This PR introduces DataFrame.write_sql() , enabling users to write Daft DataFrames to SQL databases (e.g., PostgreSQL, SQLite) via SQLAlchemy.

It implements a robust, distributed SQLDataSink that:

  1. Handles Distributed Writes : Uses the DataSink pattern to manage driver-side table initialization and worker-side parallel writes.
  2. Supports Explicit Types : Exposes a dtype parameter to allow users to override default type inference with specific SQLAlchemy types (addressing type verification concerns).
  3. Ensures Connection Safety : Manages connection lifecycles properly across distributed workers to avoid socket serialization issues.

Key Changes

1. New Public API: DataFrame.write_sql

  • Location : daft/dataframe/dataframe.py
  • Signature :
    def write_sql(
        self,
        table_name: str,
        conn: str | Callable[[], "Connection"],
        write_mode: Literal["append",  "overwrite", "fail"] = "append",
        chunk_size: int | None = None,
        dtype: dict[str, Any] | None = None  # 
        <--- NEW: Explicit type control
    ) -> DataFrame: ...
    
  • Behavior : Delegates to SQLDataSink and returns a DataFrame with write metrics ( total_written_rows , total_written_bytes ).
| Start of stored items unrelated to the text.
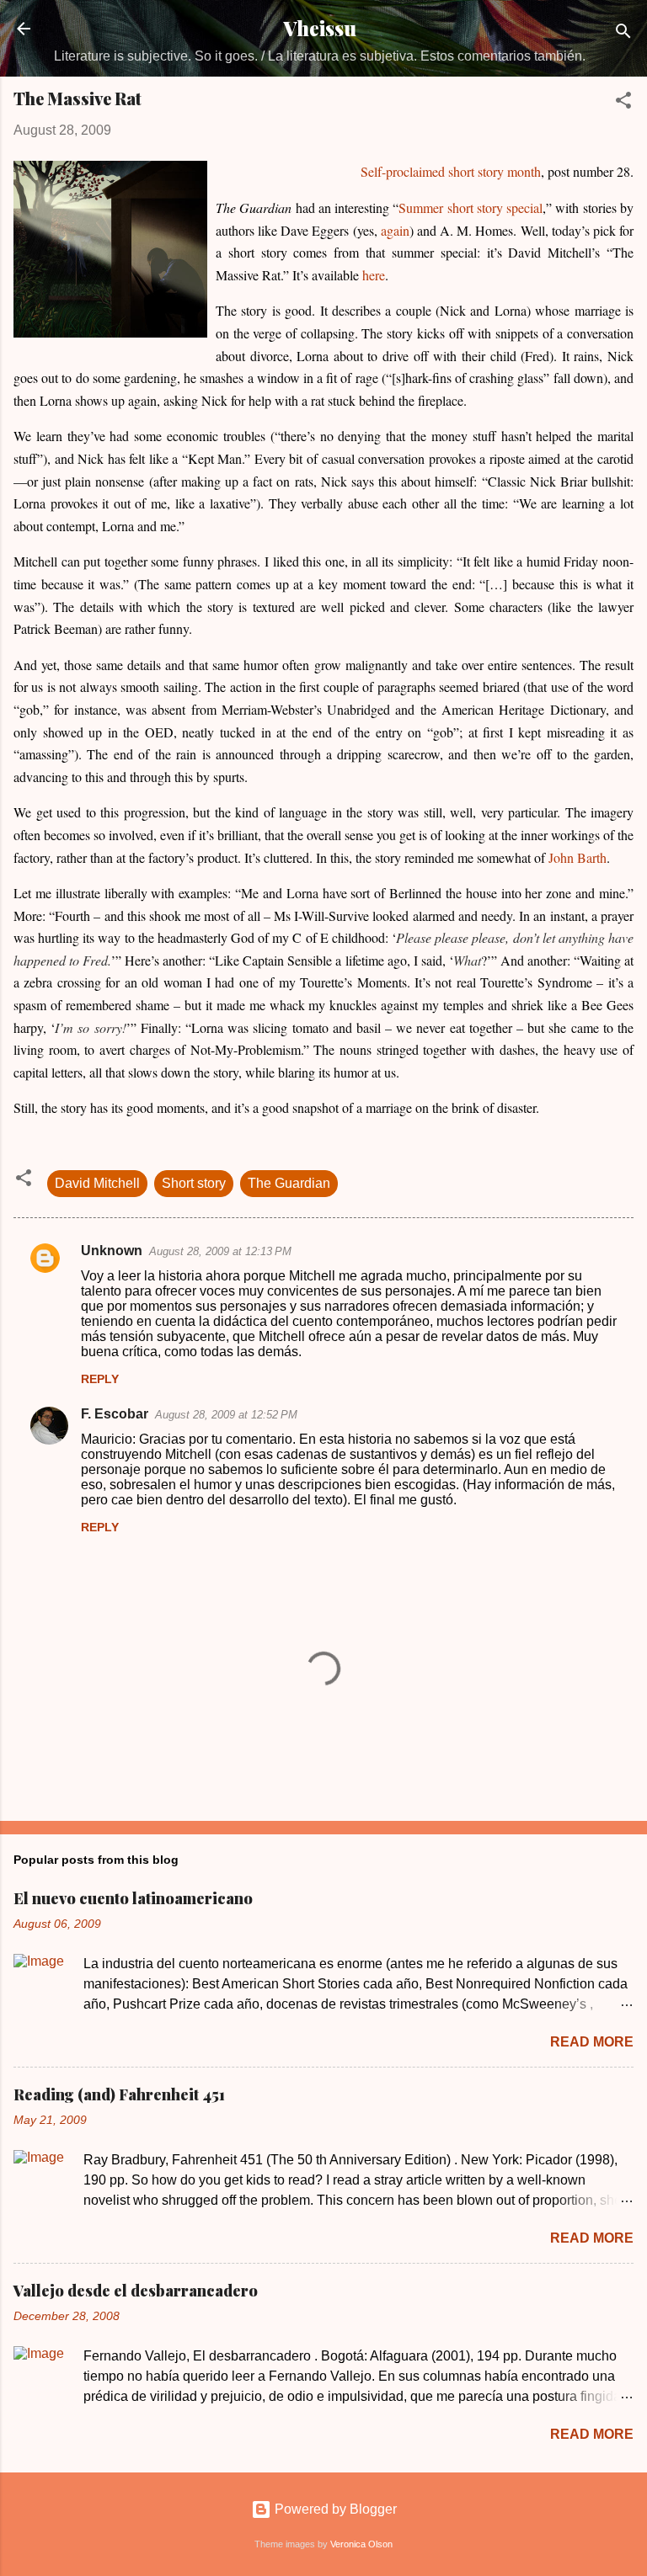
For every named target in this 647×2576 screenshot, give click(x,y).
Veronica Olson (361, 2544)
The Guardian (289, 1183)
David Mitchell (97, 1183)
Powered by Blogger (334, 2509)
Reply (100, 1379)
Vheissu (319, 28)
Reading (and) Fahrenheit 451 (119, 2094)
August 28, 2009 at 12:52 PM (226, 1414)
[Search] (623, 34)
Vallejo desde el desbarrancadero (135, 2291)
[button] (623, 103)
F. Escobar (114, 1414)
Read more (592, 2042)
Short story (194, 1183)
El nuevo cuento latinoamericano (133, 1898)
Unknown (111, 1250)
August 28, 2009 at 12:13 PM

2. Internal Implementation: SQLDataSink

  • Location : daft/io/_sql.py
  • Architecture :
    • start() (Driver) : Handles write_mode logic.
      • fail : Checks existence, raises error if table exists, creates table schema if not.
      • overwrite : Replaces table with new schema.
      • append : Creates table if not exists, ensuring schema readiness for workers.
    • write() (Workers) :
      • Creates independent SQLAlchemy engines/connections per task (no pickling of connections).
      • Converts MicroPartitions to Pandas.
      • Uses pd.to_sql with the user-provided dtype to write data efficiently.
      • Ensures proper resource cleanup ( engine.dispose() ).

3. Tests

  • Location : tests/integration/sql/test_write_sql.py
  • Coverage :
    • Sources : Verified with PyDict, CSV, and JSON sources.
    • Modes : Comprehensive tests for append , overwrite , and fail modes.
    • Type Verification : Added specific tests ( test_write_sql_dtype_basic_types ) that use sqlalchemy.inspect to verify that columns are created with the correct SQL types when dtype is provided.
    • Connection Factory : Verified support for passing a connection factory function (crucial for pickling compatibility).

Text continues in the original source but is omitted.